== What the exercise asks ==
Copy exactly, and copy only, the lines from the one bearing "Select AI Cover in the sidebar" through the final line of the records.

== Extracted records ==
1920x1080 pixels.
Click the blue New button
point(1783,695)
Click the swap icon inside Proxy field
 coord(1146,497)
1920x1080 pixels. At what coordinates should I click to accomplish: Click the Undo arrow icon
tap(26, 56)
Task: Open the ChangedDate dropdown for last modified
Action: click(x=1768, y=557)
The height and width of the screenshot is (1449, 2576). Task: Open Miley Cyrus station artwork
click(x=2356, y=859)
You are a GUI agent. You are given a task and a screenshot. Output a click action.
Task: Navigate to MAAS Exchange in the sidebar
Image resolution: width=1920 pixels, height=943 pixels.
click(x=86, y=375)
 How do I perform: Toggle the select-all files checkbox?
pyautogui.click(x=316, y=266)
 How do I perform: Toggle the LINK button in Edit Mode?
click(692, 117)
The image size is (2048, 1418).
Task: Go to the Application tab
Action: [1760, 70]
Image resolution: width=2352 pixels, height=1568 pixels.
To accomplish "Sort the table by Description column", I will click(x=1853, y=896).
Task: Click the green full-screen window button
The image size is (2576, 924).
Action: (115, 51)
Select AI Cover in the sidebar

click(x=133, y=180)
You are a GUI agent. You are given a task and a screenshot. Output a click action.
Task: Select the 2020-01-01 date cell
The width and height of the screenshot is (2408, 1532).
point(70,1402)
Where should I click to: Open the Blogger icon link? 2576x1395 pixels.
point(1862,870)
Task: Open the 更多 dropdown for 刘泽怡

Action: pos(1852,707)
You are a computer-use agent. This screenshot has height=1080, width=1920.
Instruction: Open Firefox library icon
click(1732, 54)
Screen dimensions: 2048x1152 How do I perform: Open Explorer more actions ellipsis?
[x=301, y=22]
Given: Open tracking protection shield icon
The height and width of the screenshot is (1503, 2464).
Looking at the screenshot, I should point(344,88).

== Response to this task ==
Select AI Cover in the sidebar

click(x=133, y=180)
You are a GUI agent. You are given a task and a screenshot. Output a click action.
Task: Select the 2020-01-01 date cell
The width and height of the screenshot is (2408, 1532).
point(70,1402)
Where should I click to: Open the Blogger icon link? 2576x1395 pixels.
point(1862,870)
Task: Open the 更多 dropdown for 刘泽怡

Action: pos(1852,707)
You are a computer-use agent. This screenshot has height=1080, width=1920.
Instruction: Open Firefox library icon
click(1732, 54)
Screen dimensions: 2048x1152 How do I perform: Open Explorer more actions ellipsis?
[x=301, y=22]
Given: Open tracking protection shield icon
The height and width of the screenshot is (1503, 2464).
Looking at the screenshot, I should point(344,88).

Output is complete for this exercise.